▸ **REQUEST A**: Reproduce the stretch of the Make Up EP article from "After making an" through "EP on June 2." without any changes.

▸ **SELECTED TEXT**:
EP by Hyomin
- Released: June 30, 2014
- Recorded: 2013–2014
- Genres: K-pop; dance-pop; electropop;
- Length: 17:33
- Labels: Core Contents; KT Music;
- Producer: Kwon Shi-bong

Hyomin chronology
|  | Make Up (2014) | Sketch (2016) |

Singles from Make Up
- "Nice Body (featuring Loco)" Released: June 30, 2014;

= Make Up (EP) =

Make Up is the debut extended play by South Korean singer Hyomin. It was released on June 30, 2014, by Core Contents Media. "Nice Body" was released as the lead single.

After making an announcement that two members of T-ara would be making their solo debuts, Core Contents Media released a teaser of Hyomin on April 29, followed by another teaser and another announcement about the name of the single and EP on June 2.

▸ **STORED DATA**:
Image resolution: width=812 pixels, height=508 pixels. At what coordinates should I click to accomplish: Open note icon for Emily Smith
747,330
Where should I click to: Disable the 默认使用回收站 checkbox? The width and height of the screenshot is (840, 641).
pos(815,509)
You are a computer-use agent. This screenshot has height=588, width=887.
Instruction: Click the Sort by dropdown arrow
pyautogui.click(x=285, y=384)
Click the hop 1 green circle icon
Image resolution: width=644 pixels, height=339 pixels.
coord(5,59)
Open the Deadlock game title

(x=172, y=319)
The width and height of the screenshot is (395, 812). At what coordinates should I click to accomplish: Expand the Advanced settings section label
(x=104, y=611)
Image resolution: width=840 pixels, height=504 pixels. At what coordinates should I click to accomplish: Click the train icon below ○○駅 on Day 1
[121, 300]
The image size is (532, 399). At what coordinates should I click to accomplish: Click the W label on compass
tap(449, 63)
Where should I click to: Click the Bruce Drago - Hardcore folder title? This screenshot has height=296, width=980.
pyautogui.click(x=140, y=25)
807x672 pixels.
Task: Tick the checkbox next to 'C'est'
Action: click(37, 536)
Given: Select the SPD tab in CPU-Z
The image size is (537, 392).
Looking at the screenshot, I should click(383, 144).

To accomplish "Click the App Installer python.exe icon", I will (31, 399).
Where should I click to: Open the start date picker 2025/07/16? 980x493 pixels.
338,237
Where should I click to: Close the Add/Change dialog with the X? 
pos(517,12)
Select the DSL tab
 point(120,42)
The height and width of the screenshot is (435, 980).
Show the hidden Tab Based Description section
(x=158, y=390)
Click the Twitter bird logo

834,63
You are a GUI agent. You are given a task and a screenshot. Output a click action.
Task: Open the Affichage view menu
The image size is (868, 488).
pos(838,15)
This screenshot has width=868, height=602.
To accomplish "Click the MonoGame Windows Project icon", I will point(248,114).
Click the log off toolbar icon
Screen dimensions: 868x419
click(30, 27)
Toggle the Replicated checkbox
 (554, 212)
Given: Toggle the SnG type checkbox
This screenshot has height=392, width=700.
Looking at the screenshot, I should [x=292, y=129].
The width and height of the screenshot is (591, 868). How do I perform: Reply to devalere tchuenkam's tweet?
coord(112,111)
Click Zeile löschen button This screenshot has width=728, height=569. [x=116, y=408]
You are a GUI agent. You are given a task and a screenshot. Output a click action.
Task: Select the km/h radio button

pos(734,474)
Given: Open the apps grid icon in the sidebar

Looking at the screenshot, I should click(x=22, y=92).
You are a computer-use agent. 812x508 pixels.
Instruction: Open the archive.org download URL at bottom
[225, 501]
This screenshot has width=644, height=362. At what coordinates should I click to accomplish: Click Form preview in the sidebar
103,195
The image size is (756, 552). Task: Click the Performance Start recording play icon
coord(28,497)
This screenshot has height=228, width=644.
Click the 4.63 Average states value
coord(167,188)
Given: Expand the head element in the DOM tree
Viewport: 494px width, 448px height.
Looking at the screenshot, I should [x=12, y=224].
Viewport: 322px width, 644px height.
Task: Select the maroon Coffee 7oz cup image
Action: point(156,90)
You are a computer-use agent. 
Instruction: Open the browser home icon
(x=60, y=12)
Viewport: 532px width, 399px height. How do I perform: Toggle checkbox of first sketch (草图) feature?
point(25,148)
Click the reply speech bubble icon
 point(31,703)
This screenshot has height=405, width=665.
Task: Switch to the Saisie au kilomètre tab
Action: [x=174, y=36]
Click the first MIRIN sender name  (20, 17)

▸ **REQUEST B**: In the rows above, take the stretch from the line containing "This screenshot has width=644, height=362." through the line containing "coord(167,188)" and write it as a JSON list of strings, one string per line, skipping blank lines.

▸ **TASK ANSWER A**:
After making an announcement that two members of T-ara would be making their solo debuts, Core Contents Media released a teaser of Hyomin on April 29, followed by another teaser and another announcement about the name of the single and EP on June 2.

▸ **TASK ANSWER B**:
[
  "This screenshot has width=644, height=362. At what coordinates should I click to accomplish: Click Form preview in the sidebar",
  "103,195",
  "The image size is (756, 552). Task: Click the Performance Start recording play icon",
  "coord(28,497)",
  "This screenshot has height=228, width=644.",
  "Click the 4.63 Average states value",
  "coord(167,188)"
]